Yudi menambahkan, tanggung jawab administratif tetap berada pada pejabat perhubungan. “Ada dua masalah di sini: dugaan pelanggaran hukum dan lemahnya tata kelola birokrasi. Keduanya harus diselidiki secara serius,” tegasnya.
Yudi juga mengingatkan bahwa Ombudsman RI Perwakilan Riau sejak 2023 telah mengeluarkan lima rekomendasi untuk pembenahan tata kelola Pelabuhan RoRo Bengkalis. Rekomendasi itu antara lain pemenuhan standar pelayanan sesuai Permenhub No.119/2015, peningkatan anggaran pemeliharaan dermaga, evaluasi SK Bupati tentang prioritas kendaraan dinas, pelatihan petugas pelabuhan, dan pembentukan Badan Layanan Umum Daerah (BLUD) agar pengelolaan lebih profesional dan akuntabel.
Namun hingga kini, rekomendasi tersebut belum terealisasi sepenuhnya. “Pemerintah seharusnya membentuk tim percepatan transformasi pengelolaan RoRo, bukan hanya Satgas pengawasan,” kata Yudi.
Ia menilai pembenahan harus dilakukan secara menyeluruh dari digitalisasi tiket, transparansi tarif, hingga peningkatan fasilitas publik. “Tujuannya membangun pelayanan publik yang modern dan akuntabel,” ujarnya.
Kepala Dinas Perhubungan Bengkalis, Adi Pranoto, menilai temuan BPK itu hanya bersifat administratif. “Itu hanya soal waktu penyetoran. Kapal RoRo beroperasi hingga malam, jadi ada kesepakatan penyetoran dua kali 24 jam. Tidak ada pelanggaran substansial,” katanya kepada wartawan, Rabu, 15 Oktober 2025.
Meski begitu, pernyataan Adi dinilai belum menjawab pokok persoalan: tidak adanya dasar hukum kerja sama dengan koperasi serta lemahnya transparansi pengelolaan dana publik.
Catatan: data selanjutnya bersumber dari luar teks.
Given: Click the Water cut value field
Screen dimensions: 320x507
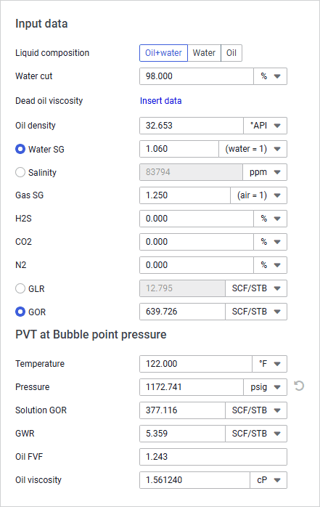Looking at the screenshot, I should coord(197,76).
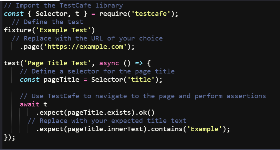The height and width of the screenshot is (150, 280).
Task: Click pageTitle.innerText in second expect
Action: [x=105, y=129]
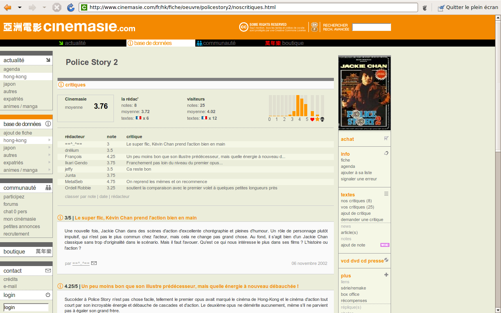
Task: Expand hong-kong submenu under base de données
Action: 49,140
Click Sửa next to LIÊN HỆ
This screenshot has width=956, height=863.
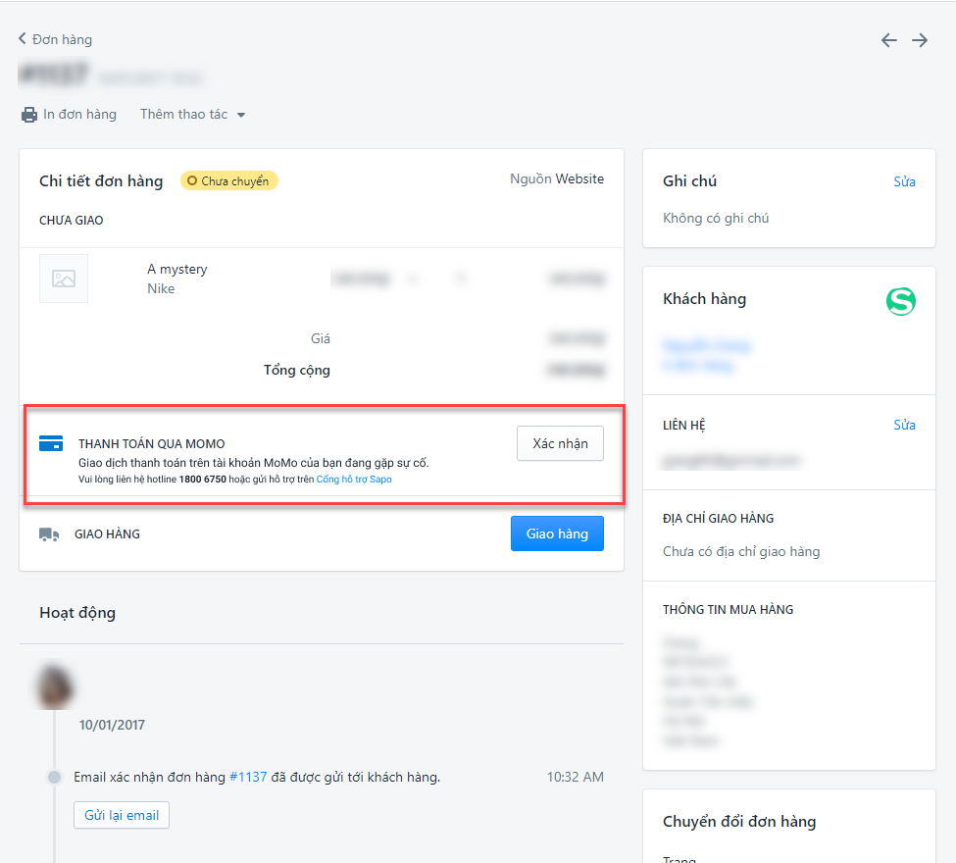click(x=904, y=424)
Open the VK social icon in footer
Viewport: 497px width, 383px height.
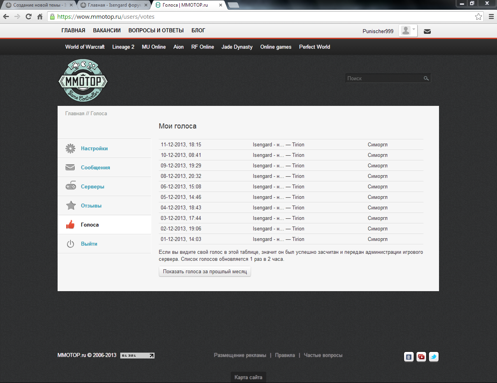(409, 357)
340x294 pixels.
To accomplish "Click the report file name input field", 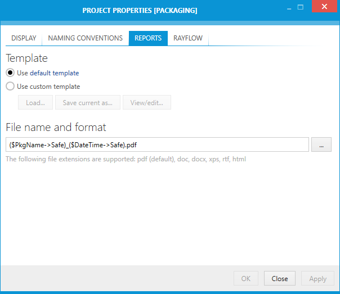I will (157, 144).
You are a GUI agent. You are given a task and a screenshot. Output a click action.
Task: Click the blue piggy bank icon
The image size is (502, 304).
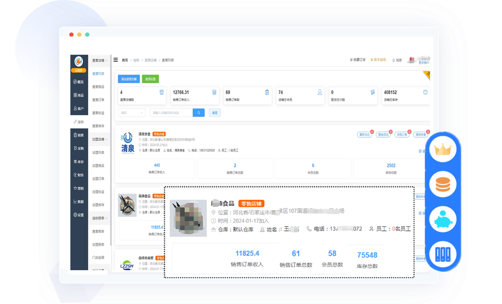click(x=443, y=220)
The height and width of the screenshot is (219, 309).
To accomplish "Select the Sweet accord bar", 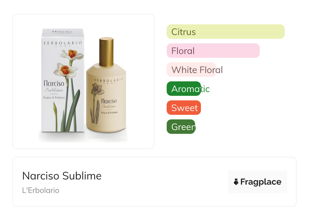I will [x=184, y=108].
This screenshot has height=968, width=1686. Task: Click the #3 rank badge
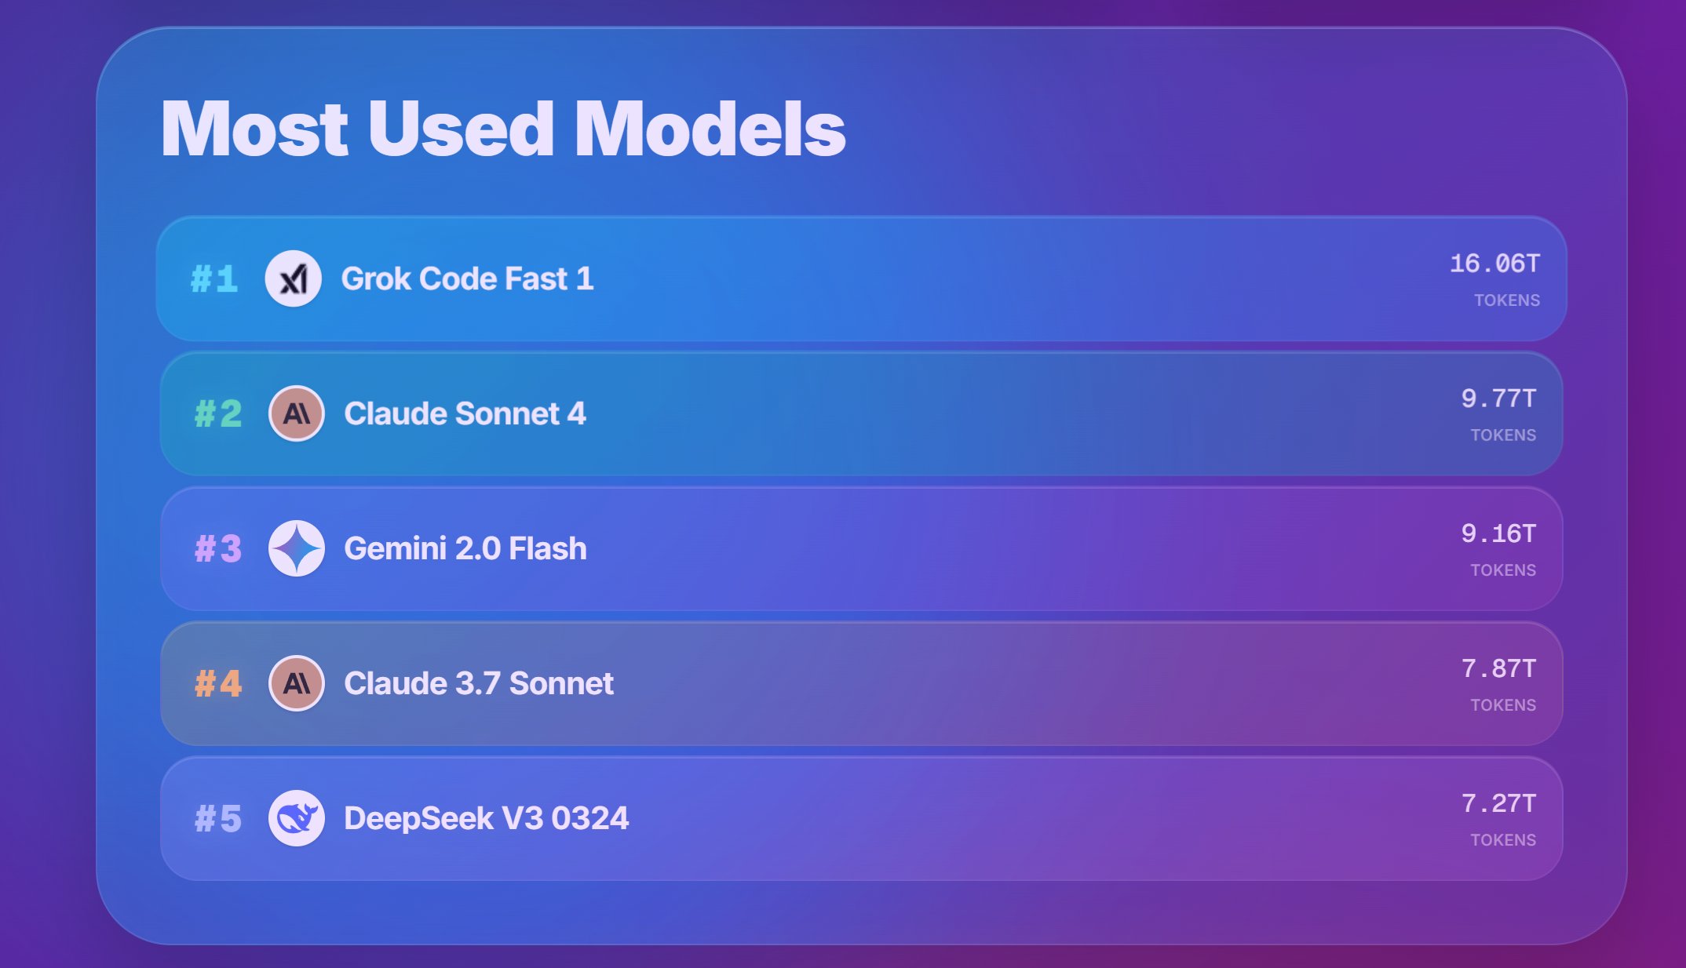tap(218, 549)
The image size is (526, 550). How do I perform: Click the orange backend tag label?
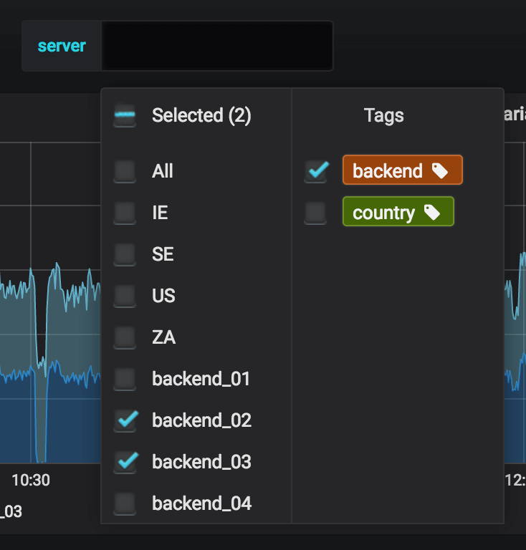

Penyeberangan RoRo Air Putih–Sungai Selari bukan hanya soal antrean kendaraan, melainkan juga menyangkut kepercayaan publik terhadap tata kelola pemerintahan daerah. Temuan BPK dan rekomendasi Ombudsman seharusnya menjadi alarm keras bagi Pemerintah Kabupaten Bengkalis untuk melakukan reformasi struktural dan keuangan di sektor transportasi laut.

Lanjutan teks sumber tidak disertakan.